## Given exercise
Determine whether each statement below agrees with the passage on the log-posterior, answering yes or no and quoting the deciding words of that passage exactly. 1. Dosing regimens must be set by hand even when the dosing regimen related columns are present in the dataset. 2. The method used to fix the initial drug amounts can fix any parameters of the model. 3. The constant shift is called unknown because no expression can be written down for it.

In the final block of the code, we define the log-posterior. In the first line,
we specify the mechanistic model and the error model. In the next line, we set
the dataset. Note that we need to use the ``output_observable_dict`` to map the
output variable of the model, ``global.drug_concentration``, to the Observable name
in the dataset, ``Drug concentration``. Other specifications are not required, and
dosing regimens are automatically set, when the dosing regimen related columns,
``Dose`` and ``Duration``, are present in the dataset. In the following line, we
fix the initial drug amounts to ``0`` using :meth:`ProblemModellingController.fix_parameters`.
You can use this method to fix any parameters of the model.
In the last two lines, we set the log-prior and implement the log-posterior using
the :class:`ProblemModellingController.get_log_posterior` method.
Inferring the posterior distribution
************************************
With this :class:`chi.LogPosterior` in place, we can infer the posterior
distribution using any MCMC algorithm of our choice. Recall that inference, in this context,
means the reconstruction of the posterior distribution from the
:class:`chi.LogPosterior`, which defines the log-pdf of the posterior distribution
up to an unknown constant shift
.. math::
\log p(\psi| \mathcal{D} ) = \log p(\mathcal{D}| \psi ) + \log p(\psi) + \text{constant}.
By comparison to above Bayes rule, you will find that :math:`\text{constant} = -\log p(\mathcal{D})`,
so the constant shift may seem not so 'unkown' after all. However, *unknown* here
does not mean that we cannot write down an expression for it, it
refers to the fact that for most treatment response models
:math:`p(\mathcal{D})` is (practically) impossible to evaluate, as
evaluating :math:`p(\mathcal{D})` requires the numerical integration of the
likelihood-prior product over the full parameter space,
:math:`p(\mathcal{D}) = \int \mathrm{d} \psi \, p(\mathcal{D}, \psi ) = \int \mathrm{d} \psi \, p(\mathcal{D}| \psi )\, p(\psi)`.
This renders the value of the constant shift for all intents and purposes unknown.

## Stored items from a collection
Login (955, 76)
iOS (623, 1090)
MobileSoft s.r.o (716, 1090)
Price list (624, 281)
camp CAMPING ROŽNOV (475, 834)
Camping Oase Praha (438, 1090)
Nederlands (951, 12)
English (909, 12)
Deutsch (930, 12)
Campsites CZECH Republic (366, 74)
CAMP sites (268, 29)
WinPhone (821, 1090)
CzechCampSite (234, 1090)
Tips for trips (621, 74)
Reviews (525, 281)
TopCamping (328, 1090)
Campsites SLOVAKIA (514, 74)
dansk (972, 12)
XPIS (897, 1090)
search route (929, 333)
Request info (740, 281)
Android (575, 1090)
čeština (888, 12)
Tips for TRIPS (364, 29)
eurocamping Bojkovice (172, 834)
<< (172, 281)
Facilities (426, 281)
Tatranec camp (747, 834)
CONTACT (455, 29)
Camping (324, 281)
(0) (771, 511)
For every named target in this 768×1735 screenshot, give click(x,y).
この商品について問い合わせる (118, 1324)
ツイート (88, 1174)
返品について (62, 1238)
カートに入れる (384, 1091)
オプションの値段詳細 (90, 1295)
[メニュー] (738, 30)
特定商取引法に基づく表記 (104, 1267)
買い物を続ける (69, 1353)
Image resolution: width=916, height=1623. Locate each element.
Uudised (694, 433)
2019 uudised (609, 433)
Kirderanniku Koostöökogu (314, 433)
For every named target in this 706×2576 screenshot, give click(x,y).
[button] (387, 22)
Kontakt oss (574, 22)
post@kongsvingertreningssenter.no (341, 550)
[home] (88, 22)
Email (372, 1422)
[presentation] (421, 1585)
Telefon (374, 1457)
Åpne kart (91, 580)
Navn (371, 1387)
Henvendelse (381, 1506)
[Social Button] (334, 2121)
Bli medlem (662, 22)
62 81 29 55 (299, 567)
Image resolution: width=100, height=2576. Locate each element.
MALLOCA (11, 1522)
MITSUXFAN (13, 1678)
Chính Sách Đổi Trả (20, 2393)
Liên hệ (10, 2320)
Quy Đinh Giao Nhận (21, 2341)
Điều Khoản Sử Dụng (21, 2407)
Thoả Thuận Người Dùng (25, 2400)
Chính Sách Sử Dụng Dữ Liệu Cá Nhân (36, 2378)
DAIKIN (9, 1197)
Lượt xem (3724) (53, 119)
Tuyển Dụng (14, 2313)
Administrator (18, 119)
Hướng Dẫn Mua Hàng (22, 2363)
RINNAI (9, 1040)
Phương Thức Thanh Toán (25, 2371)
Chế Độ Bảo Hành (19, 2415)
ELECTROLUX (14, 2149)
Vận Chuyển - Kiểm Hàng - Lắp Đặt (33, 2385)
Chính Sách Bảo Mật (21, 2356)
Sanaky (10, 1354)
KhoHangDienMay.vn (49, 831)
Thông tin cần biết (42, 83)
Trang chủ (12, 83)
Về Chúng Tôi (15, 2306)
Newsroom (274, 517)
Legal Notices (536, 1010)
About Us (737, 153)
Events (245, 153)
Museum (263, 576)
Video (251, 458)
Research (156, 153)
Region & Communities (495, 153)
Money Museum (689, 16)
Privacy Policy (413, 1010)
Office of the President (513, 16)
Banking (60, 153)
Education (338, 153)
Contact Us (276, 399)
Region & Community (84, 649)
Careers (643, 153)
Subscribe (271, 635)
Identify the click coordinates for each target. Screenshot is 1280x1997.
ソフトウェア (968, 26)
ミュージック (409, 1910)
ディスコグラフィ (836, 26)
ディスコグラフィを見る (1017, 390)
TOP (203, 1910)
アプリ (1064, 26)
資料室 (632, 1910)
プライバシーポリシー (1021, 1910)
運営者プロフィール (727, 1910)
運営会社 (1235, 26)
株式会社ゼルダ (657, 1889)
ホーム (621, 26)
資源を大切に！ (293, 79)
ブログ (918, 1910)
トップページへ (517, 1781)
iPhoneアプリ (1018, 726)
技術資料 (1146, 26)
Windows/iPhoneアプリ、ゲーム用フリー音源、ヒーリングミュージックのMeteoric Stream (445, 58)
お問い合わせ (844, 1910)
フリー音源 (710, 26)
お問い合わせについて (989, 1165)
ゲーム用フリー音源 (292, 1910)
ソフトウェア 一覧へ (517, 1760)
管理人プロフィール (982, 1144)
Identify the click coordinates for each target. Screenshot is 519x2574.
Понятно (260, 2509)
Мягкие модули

## Answer in full
1. No: "dosing regimens are automatically set, when the dosing regimen related columns, ``Dose`` and ``Duration``, are present in the dataset"
2. Yes: "You can use this method to fix any parameters of the model."
3. No: "does not mean that we cannot write down an expression for it"